Morningstar Equities


Harvey Norman Holdings Ltd HVN| Harvey Norman Continues to Struggle as Customers Go Elsewhere
Morningstar Recommendation: Sell
Tim Montague-Jones, Morningstar Analyst -
02 9276 4469
After adjusting for net property revaluations Harvey Norman reports a 3.3% decline in net profit after tax of AUD 183 million on a revenue decline of 6% to AUD 1.3 billion. Complexity of the result makes it increasingly difficult to discern comparable returns. The result is above our forecast of AUD 171 million but does include some surprises, with a AUD 7.7 million increase to AUD 11 million from a joint venture renting mining camp accommodation. The company is unwilling to provide any clear guidance on the sustainability of this new earnings contribution. We make no material change to our fair value estimate of AUD 1.70 and retain our fiscal 2014 forecast for earnings of AUD 220 million. Fair value uncertainty remains high as the company continues to lower its operating costs to offset what we expect is the long-term structural weakness in revenues as consumers increasingly turn to cheaper online competitors to purchase what are commoditised lifestyle products and the reason we consider this company not to have an economic moat.

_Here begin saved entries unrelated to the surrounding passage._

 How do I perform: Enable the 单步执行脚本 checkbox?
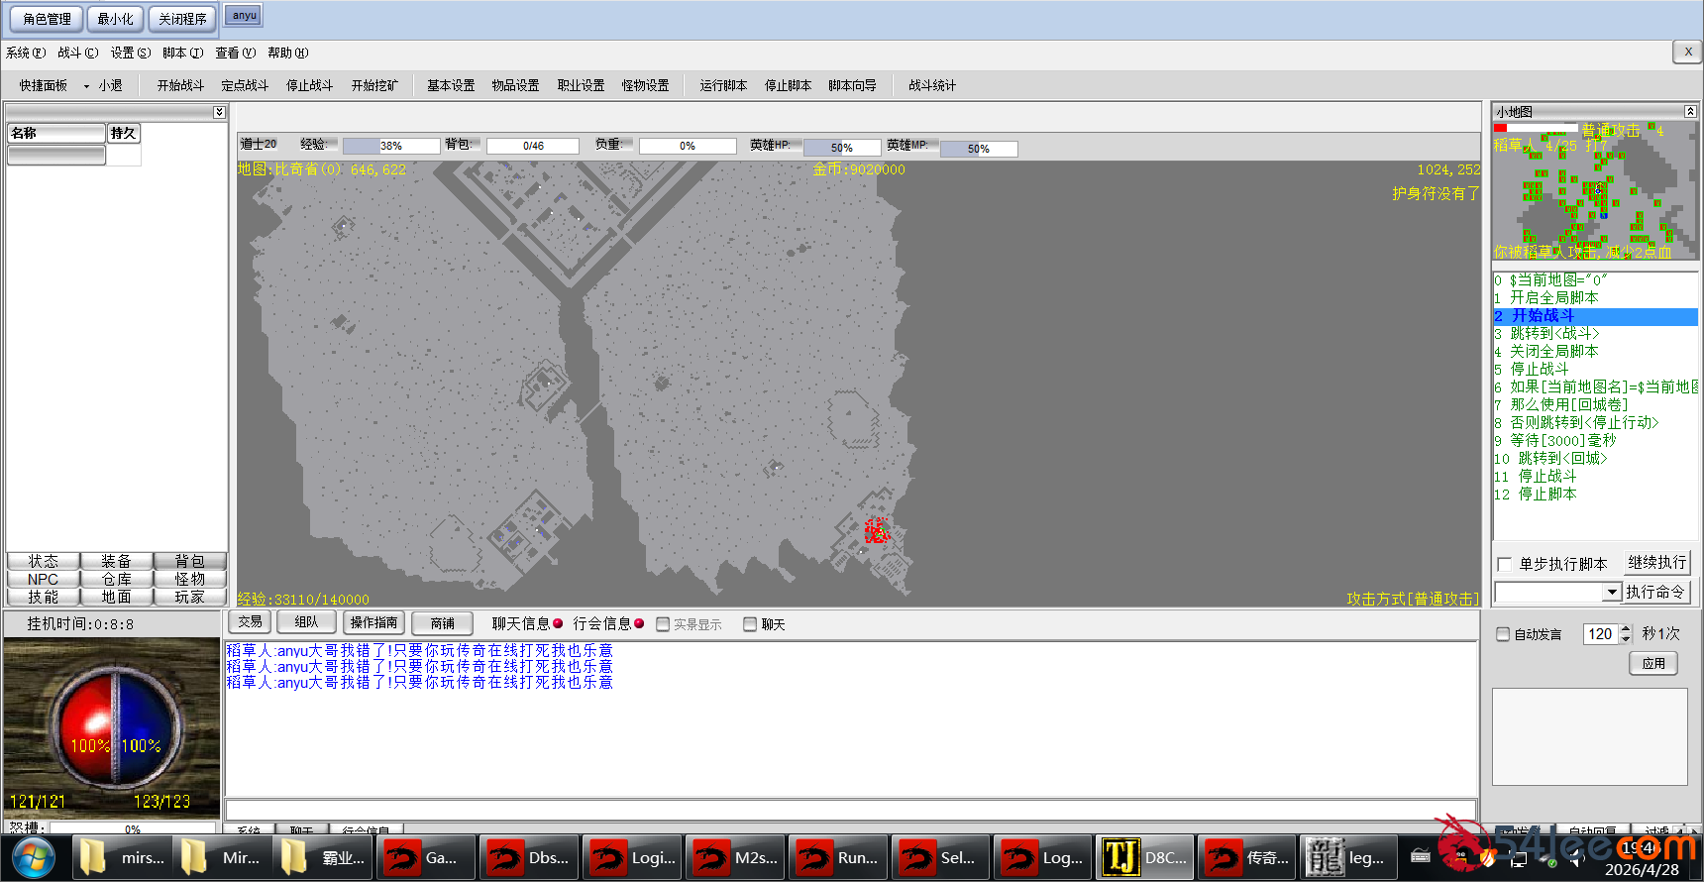[x=1504, y=564]
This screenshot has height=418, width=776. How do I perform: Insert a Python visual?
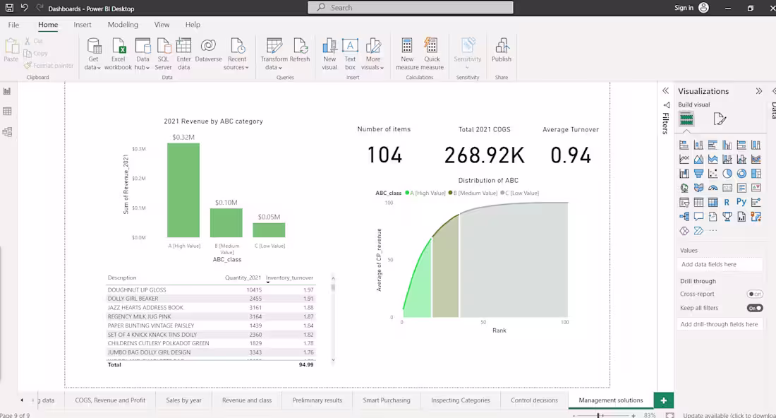[x=739, y=203]
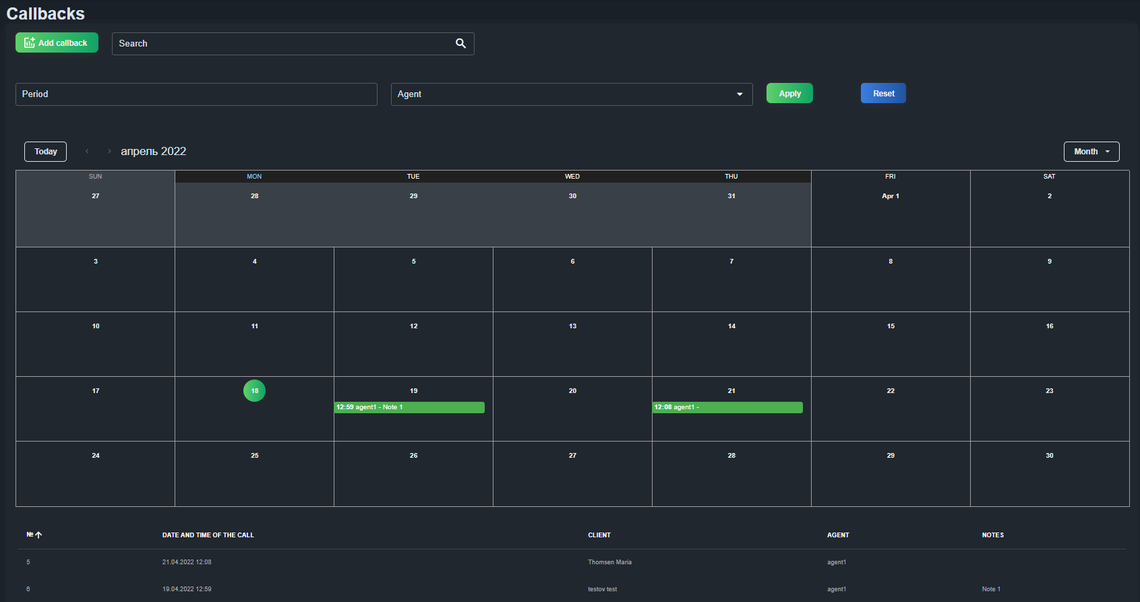
Task: Click the Add callback button
Action: tap(57, 42)
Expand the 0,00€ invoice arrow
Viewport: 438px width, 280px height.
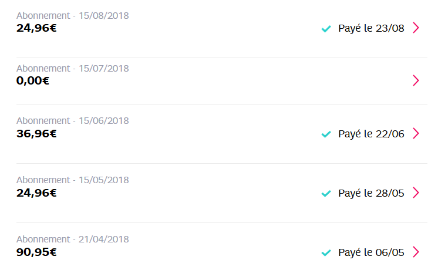(x=416, y=80)
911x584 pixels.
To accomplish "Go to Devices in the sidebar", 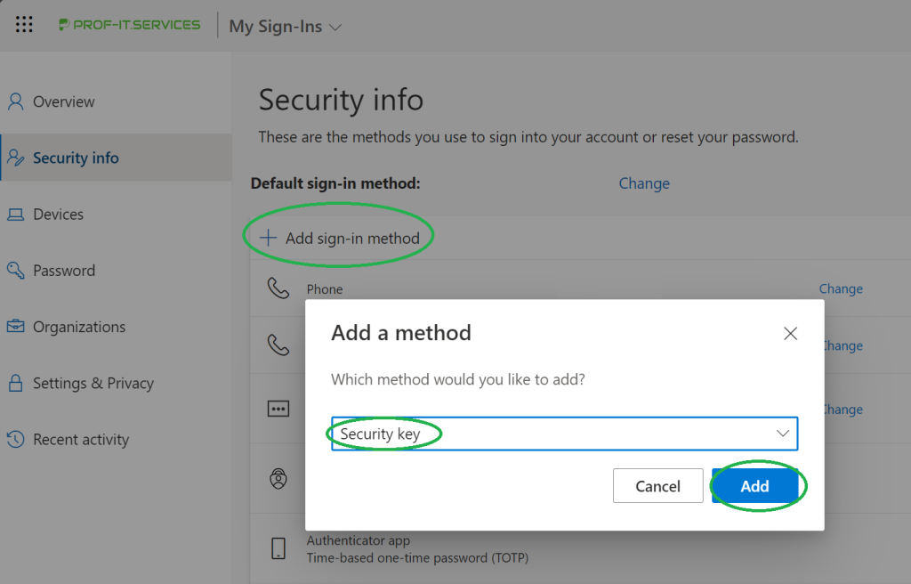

Fisher & Paykel Healthcare Corporation Limited FPH| Fisher & Paykel Healthcare Lifts Guidance Again as New Products Continue to Gain Traction
Morningstar Recommendation: Hold
Nachiket Moghe, CFA, Morningstar Analyst -
64 9 915 6776
Fisher & Paykel Healthcare raised its net profit after tax, or NPAT, guidance from NZD 90 million to NZD 90 to NZD 95 million for fiscal 2014, assuming a New Zealand /USD exchange rate of 0.80, mainly due to favourable trading in the first half to date. The revised guidance assumes constant currency revenue growth of 15% for fiscal 2014 against previous guidance of 14%.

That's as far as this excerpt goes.